Até mesmo para quem não tenha crenças religiosas isto parece insultuoso. Já não bastava, algumas cenas antes, terem sido enviados dois assassinos para… ASSASSINAR Moisés, que se dão ao trabalho de ficar parados a olhar para ele enquanto dorme, esperam que ele acorde, e – espanto! – levam na tromba. Portanto, o que fazem os assassinos? ASSASSINAM pessoas! Vêem o seu alvo a dormir, completamente desprotegido, e… aproveitam para se aproximar silenciosamente e cortar-lhe a garganta, como qualquer… ASSASSINO? Não! Ficam a olhar para ele a fazer ó-ó, como se fosse um bebezão crescido e rechonchudo, e esperam que ele – um general, combatente altamente experiente e letal – acorde, para depois – aí sim – o tentarem matar… A sério, um miúdo de seis anos conseguia escrever algo menos obtuso do que isto.
Não pretendo dar-me ao trabalho de escrever sobre todas as asneiras no argumento do filme (pois oito páginas não bastariam para tal), e portanto deixo para mais tarde as reflexões sobre a conveniente estrada que contorna as montanhas, suficientemente larga para haver uma corrida de bigas (carros puxados por uma parelha de cavalos), e que liga lugar nenhum a lugar algum, pois chegam ao mar e nem sequer uma cabana lá existe, por isso questiono quem utilizaria aquela estrada; bem como o facto interessante de um milhão de refugiados decidir entrar pelo mar adentro, cheios de água até ao peito, sem ninguém perceber qual é o plano; e por último o momento de génio em que o faraó mauzão vai a atravessar o mar, leva com uma onda de cinquenta metros em cima, que deve ter uma Força equivalente a 500 mil quilotoneladas, e em vez de ficar transformado numa passa para consumir na passagem de ano, aparece na cena seguinte a passear pela praia fora… ainda com a maquilhagem egípcia perfeitamente estampada na sua carinha laroca. Tudo muito bom.
Mas já que falo do faraó mauzão, talvez seja oportuno mencionar os actores geniais com que o filme conta. Não sei quem se lembrou de ir buscar Joel Edgerton para fazer de Ramsés, mas poderiam ter explicado ao senhor que um faraó em 1300 AC não é propriamente um mafioso italiano com ar de pintas. É preciso muito talento para estar num filme ao lado do Christian Bale, e conseguir ser pior do que ele! Mais, é prodigioso haver ainda quem consiga ser pior! Como é o caso do faraó velho (Seti), magnificamente DESinterpretado por um idiota chamado John Turturro, que é o histérico ignóbil dos filmes dos Transformers (com a mania da conspiração).
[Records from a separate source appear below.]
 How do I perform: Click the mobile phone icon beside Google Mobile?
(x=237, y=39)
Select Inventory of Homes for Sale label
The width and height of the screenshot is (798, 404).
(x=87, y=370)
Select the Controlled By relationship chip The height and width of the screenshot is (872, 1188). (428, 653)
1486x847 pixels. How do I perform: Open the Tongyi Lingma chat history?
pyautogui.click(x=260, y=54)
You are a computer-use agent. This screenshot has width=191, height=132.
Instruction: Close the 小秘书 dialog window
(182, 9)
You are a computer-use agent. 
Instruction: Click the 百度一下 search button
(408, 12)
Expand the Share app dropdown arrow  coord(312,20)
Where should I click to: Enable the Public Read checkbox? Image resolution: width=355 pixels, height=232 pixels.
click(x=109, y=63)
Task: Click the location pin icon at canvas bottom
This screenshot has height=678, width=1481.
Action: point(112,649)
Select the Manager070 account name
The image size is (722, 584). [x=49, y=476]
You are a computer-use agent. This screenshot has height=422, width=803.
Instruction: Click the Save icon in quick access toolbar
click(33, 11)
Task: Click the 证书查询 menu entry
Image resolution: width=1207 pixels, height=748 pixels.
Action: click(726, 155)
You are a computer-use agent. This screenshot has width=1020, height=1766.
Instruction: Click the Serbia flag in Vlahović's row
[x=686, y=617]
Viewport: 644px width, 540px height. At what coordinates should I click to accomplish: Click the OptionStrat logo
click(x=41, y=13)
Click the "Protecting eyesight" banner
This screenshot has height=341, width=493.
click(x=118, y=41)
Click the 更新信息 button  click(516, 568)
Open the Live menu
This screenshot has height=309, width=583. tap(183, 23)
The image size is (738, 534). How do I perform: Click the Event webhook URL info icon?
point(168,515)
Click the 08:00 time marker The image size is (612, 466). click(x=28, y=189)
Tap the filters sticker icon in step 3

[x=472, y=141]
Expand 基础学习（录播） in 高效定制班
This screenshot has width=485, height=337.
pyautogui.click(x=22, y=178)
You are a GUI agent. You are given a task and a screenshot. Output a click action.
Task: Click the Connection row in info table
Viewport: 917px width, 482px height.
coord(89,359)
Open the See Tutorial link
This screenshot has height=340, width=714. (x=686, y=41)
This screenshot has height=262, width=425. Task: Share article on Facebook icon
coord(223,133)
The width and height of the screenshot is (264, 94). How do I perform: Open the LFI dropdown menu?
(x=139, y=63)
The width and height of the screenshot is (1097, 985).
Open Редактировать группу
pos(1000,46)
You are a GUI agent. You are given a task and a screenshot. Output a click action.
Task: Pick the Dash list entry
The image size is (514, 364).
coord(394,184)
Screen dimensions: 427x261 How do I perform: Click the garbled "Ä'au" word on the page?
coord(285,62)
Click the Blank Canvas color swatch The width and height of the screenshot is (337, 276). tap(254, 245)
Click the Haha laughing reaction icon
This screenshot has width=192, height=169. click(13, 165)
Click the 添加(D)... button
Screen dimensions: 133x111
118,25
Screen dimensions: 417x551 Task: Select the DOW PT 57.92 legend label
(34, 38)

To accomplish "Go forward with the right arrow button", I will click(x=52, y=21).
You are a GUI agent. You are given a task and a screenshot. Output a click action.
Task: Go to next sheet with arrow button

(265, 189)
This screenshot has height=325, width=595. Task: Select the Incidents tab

Se nos filmes dos Transformers ele já parece mau, imaginem-no a fazer de faraó… Lamentavelmente, temos dois monstros do cinema, Sigourney Weaver e Bin Kniglsey, cujos talentos são faraonicamente desaproveitados, pois dizem duas falas e desparecem de cena. No caso de Bem Kingsley a coisa assume proporções de estupidez bíblica, pois trata-se da personagem que revela a Moisés quem ele é na realidade… e depois disso parece não voltar a abrir a boca durante o resto do filme.
Exodus é de longe o pior filme da magistral carreira de Ridley Scott, e só não é o pior filme do ano porque felizmente existe Michael Bay. O único ponto positivo do filme é a fenomenal banda sonora de Alberto Iglesias, que está estupenda, digna de um faraó, e repleta de coros na boa tradição de Verdi. É penoso ouvir algo tão bom, tão bonito e meticuloso, desperdiçado num fracasso cinematográfico tão grandioso como a própria travessia do Mar Vermelho. Só o Interstellar de Hans Zimmer deve impedir que esta obra seja a melhor assinatura musical cinematográfica do ano. Ouçam-na, quem gosta, pois vale a pena. No que à música diz respeito, Scott não costuma cometer erros. Foi ele que foi buscar James Horner para compor a música de Alien, Vangelis para Blade Runner, Hans Zimmer para o inesquecível Gladiador, e agora Alberto Iglesias para mais esta pérola.
Não me apetece escrever mais sobre o filme, pois tudo o que disser daqui para a frente é para pior. Toda a sequência das pragas é fastidiosa e incoerente; os próprios cenários e efeitos especiais são um falhanço (um milhão de pessoas a correr pela praia, e nenhuma deixa pegadas); passam dias a fio sem os guardas do faraó conseguirem encontrar Moisés, e no entanto este entra e sai do palácio do faraó quando lhe apetece; um faraó que utiliza expressões em latim no ano 1300 AC, quando a língua ainda não tinha nascido; Moisés a expressar o seu desejo de os hebreus serem “cidadãos do Egipto”, quando o conceito de direitos de cidadania só deverá ter sido criado séculos mais tarde pelos atenienses ou pelos romanos… Enfim, no meio de tanta barbaridade não vale a pena sequer estar com preciosismos.
É para mim muito constrangedor assistir a algo tão mau, sendo eu um fã confesso do génio de Ridley Scott, o homem que em 1979 criou o fabuloso Alien, e apenas três anos mais tarde fez nascer o melhor filme de todos os tempos. No melhor pano cai a nódoa, e espero fervorosamente que rapidamente o meu ídolo recupere o estatuto que merece.

Pelo Melhor
Sem margem para dúvida, a excelente música de Alberto Iglesias. Além disso… só mesmo o facto de o a história não ter uma sequela. Espera, deixa-me estar calado não vá os mesmos gajos lembrarem-se de refazer o Bem-Hur…

Pelo Pior
Um guião tão medíocre, que nem num filme do Michael Bay seria expectável. O Faraó/Padrinho-da-Máfia. O Faraó/Gajo-idiota-dos-Transformers. Os camelos (não me refiro aos animais, mas sim aos argumentistas). A mediocridade. Tudo, absolutamente tudo após os dez minutos iniciais.

NOTA: eu costumo encerrar as minhas críticas de cinema com o trailer do respectivo filme. Mas neste caso não o vou fazer, não vá alguém cair no erro de decidir ir vê-lo. Acreditem em mim… fiquem em casa e façam um chá de limão, pois é menos aborrecido do que isto.